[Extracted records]
..............................
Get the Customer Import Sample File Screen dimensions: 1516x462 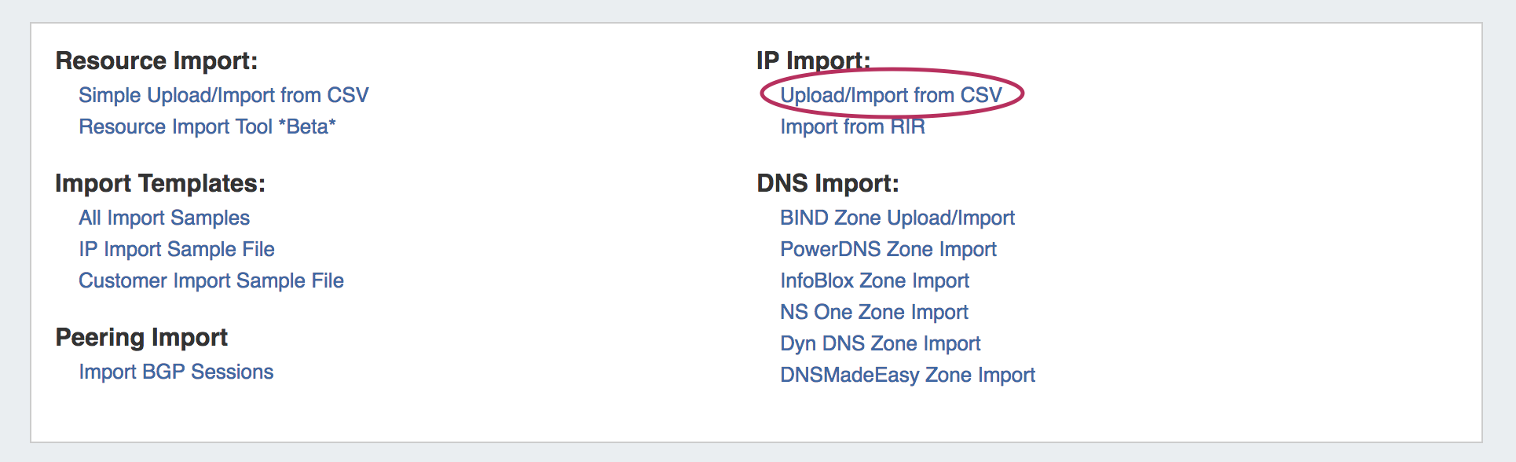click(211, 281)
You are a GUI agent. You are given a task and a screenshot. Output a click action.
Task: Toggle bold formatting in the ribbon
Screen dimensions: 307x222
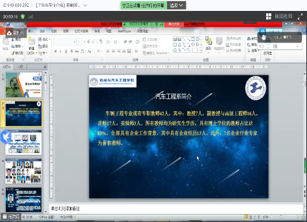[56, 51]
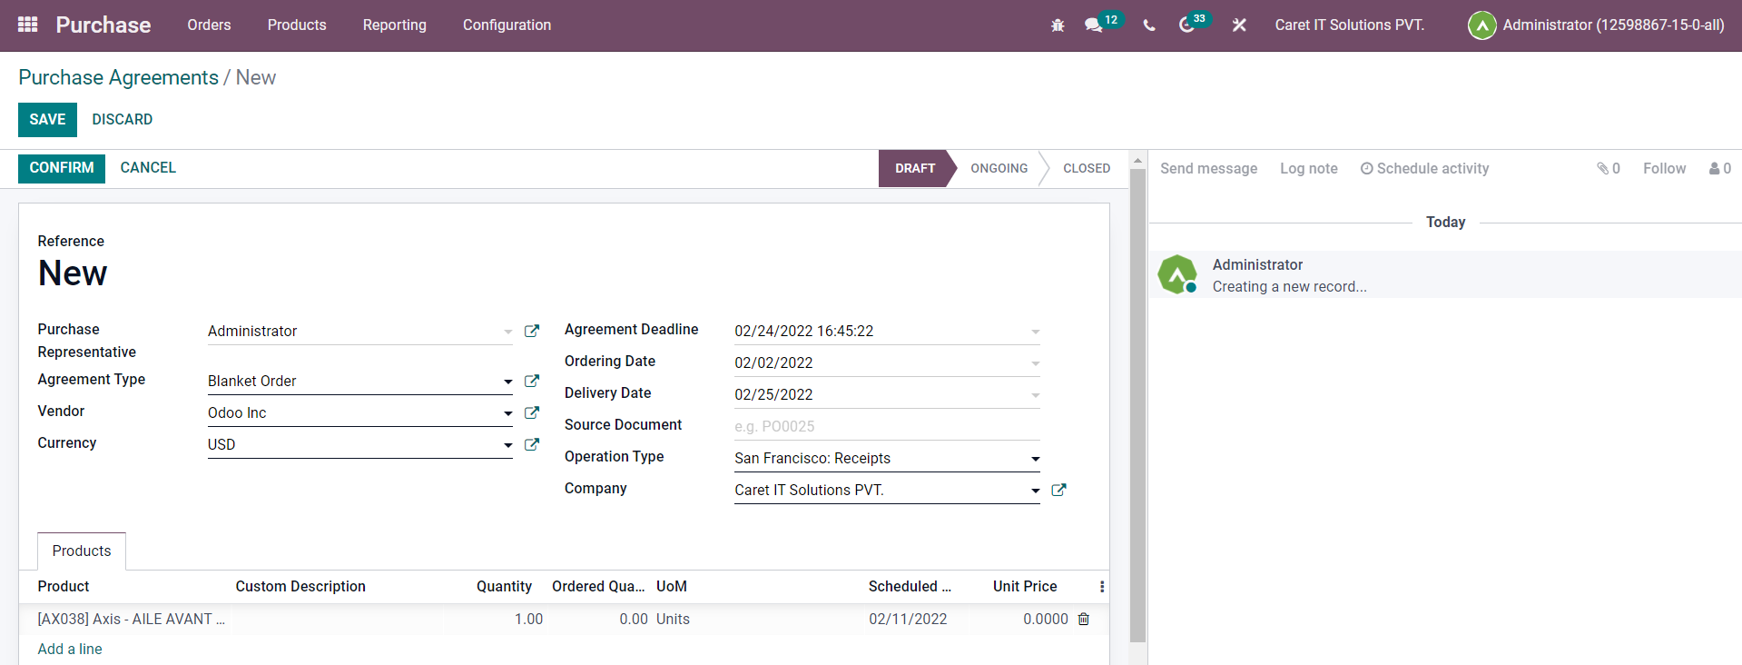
..............................
• Your goal: Retype, without any picture, exactly the lines from the one with "You are a GUI" through the end of the entries, inclusive.

• Solution for this problem:
You are a GUI agent. You are given a task and a screenshot. Output a click action.
Task: Toggle bold formatting in the ribbon
Screen dimensions: 307x222
[56, 51]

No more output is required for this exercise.